Officials from the United Nations Environment Program announced on Aug. 30 that Algeria, which was the last country on Earth to use automotive leaded gasoline, stopped producing it earlier this year and depleted its supply in July. The announcement concludes a two-decade campaign by the UN to end global consumption of leaded gasoline in cars and trucks, emissions from which are linked to cancer, heart disease, stroke, decreasing cognitive function, and other health problems, as well as air and water pollution. UNEP estimates that the phaseout will prevent more than 1.2 million premature deaths annually.

It took half a century to phase out leaded gas

Up to the 1970s, almost all gasoline contained lead, which was added to crude oil in the refining process in the belief that it made car engines perform more powerfully. But as evidence accumulated linking lead to health problems (and even to crime waves), governments began to turn against it. Japan outlawed leaded gas in 1980; most European countries and the US followed suit in the 1990s, and China and India phased it out by 2000.

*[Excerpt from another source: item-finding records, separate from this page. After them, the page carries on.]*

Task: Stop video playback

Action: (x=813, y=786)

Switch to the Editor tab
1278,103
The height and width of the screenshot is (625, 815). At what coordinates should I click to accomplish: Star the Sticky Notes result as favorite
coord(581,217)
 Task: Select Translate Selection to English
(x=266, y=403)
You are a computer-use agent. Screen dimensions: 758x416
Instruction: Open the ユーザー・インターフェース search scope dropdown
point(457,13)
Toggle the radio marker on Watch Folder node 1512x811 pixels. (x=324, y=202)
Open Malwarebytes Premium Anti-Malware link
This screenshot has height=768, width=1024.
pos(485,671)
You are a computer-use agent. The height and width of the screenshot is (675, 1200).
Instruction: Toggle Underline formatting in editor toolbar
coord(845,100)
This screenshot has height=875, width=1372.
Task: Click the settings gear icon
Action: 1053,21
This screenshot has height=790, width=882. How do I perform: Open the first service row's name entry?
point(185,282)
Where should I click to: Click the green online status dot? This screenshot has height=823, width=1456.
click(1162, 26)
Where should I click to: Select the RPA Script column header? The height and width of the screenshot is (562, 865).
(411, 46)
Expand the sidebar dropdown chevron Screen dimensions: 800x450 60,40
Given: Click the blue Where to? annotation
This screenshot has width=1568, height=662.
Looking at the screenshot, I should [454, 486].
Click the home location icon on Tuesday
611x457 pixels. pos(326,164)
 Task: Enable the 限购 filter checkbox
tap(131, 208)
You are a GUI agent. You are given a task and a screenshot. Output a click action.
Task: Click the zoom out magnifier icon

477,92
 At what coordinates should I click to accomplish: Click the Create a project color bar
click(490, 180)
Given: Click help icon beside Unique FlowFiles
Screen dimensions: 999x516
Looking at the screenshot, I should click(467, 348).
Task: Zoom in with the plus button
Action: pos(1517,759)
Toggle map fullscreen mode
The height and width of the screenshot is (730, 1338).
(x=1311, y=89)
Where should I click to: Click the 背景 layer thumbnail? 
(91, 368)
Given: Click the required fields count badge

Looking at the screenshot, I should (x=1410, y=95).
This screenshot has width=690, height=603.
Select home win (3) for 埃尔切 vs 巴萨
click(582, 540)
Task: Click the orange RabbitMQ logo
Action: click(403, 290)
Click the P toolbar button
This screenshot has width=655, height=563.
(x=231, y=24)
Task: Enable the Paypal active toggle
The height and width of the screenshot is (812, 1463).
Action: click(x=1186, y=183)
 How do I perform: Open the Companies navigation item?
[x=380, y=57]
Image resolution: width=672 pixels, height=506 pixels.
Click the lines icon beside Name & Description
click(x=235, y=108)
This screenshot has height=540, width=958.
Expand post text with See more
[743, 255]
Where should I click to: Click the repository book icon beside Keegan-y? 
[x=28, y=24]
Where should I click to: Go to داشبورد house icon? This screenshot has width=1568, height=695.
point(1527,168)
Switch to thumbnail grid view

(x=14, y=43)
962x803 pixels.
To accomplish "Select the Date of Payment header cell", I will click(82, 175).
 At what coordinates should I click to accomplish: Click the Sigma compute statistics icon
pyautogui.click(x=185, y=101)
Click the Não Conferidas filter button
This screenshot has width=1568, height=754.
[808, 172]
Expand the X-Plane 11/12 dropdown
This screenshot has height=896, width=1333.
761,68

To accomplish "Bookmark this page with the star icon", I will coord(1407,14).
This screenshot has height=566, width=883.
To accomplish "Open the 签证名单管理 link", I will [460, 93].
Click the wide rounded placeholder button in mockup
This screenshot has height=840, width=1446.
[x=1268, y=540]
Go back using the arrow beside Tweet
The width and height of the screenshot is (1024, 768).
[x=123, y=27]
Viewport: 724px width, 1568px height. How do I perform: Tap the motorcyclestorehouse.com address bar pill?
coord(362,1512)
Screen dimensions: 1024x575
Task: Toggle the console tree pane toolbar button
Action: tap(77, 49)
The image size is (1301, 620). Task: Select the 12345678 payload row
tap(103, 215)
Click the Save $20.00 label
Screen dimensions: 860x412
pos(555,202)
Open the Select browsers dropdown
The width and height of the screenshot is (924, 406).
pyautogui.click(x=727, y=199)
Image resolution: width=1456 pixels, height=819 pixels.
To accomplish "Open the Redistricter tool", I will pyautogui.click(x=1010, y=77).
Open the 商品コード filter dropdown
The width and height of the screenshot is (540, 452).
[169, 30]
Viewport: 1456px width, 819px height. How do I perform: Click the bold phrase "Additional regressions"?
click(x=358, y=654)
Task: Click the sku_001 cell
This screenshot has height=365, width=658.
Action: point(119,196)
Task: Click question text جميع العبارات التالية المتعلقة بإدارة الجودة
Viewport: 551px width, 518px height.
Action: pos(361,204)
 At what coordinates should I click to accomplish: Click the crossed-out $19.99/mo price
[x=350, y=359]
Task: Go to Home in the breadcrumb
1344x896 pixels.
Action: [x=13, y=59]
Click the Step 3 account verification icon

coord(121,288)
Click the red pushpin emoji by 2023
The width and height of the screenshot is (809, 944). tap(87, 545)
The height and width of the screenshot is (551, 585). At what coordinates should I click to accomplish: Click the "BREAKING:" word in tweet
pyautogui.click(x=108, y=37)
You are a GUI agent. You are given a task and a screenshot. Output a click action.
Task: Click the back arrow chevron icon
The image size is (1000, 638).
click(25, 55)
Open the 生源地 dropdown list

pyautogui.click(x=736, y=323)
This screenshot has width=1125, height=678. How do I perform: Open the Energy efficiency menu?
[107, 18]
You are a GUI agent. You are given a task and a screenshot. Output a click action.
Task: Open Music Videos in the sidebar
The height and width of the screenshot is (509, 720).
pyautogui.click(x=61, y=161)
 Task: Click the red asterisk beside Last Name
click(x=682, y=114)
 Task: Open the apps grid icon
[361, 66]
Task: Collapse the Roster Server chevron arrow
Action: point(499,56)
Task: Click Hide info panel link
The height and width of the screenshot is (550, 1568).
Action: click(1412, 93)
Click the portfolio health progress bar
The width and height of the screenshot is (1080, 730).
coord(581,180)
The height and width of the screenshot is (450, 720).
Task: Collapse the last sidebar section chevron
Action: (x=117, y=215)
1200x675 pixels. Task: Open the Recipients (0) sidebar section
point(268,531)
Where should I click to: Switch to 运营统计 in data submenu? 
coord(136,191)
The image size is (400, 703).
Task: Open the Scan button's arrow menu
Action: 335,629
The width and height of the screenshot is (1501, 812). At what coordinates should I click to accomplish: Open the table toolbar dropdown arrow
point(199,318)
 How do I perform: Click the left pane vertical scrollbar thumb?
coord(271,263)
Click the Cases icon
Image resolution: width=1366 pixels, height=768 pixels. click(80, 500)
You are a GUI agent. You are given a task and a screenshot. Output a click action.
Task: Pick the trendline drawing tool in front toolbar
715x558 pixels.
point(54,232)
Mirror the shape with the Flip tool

But lead was still common in fuel in Africa and the Middle East. In 2002, UNEP organized a coalition of African governments and oil companies to promote the phaseout of leaded gas, the supposed vehicular benefits of which have been found to apply only to very old cars driven in extreme conditions. Lead was history in sub-Saharan Africa by 2006, and by 2014 was found only in Algeria, Iraq, Yemen, Myanmar, North Korea, and Afghanistan.

Political challenges made those countries difficult to lobby in, said Jane Akumu, who leads clean mobility programs in Africa for UNEP.  But they all eventually fallen in line, in response to sustained lobbying by the UNEP group for governments to acknowledge the health risks, change their fuel tax structures to make unleaded gas the cheaper option, and implement legal bans on leaded gas imports.

Next up: Eliminating all fossil fuels

The next goal, Akumu said, is to get more governments to enforce restrictions on sulfur levels in diesel fuel, which in Africa remain orders of magnitude higher than what is allowed in the US and EU and is a major contributor to asthma and other respiratory diseases. After that, the big prize will be shifting more of the continent to electric vehicles. That will be difficult, in part due to a lack of reliable electricity and charging infrastructure, and because the majority of vehicle imports to Africa are used. An accelerated transition to EVs in the EU and US could mean a tidal wave of cheap used gas cars in Africa.

But South Africa, Egypt, and others have implemented bans on used car imports, and a growing number of delivery and mobility startups on the continent are using EVs. So the end of leaded gas could be just he beginning of much cleaner air across the continent.

The original version of this piece stated that all leaded fuels had been phased out globally. In fact, leaded fuels are still used in certain small aircraft, boats, racecars, and other specialty vehicles. The UN announcement pertains only to gasoline for standard cars and trucks.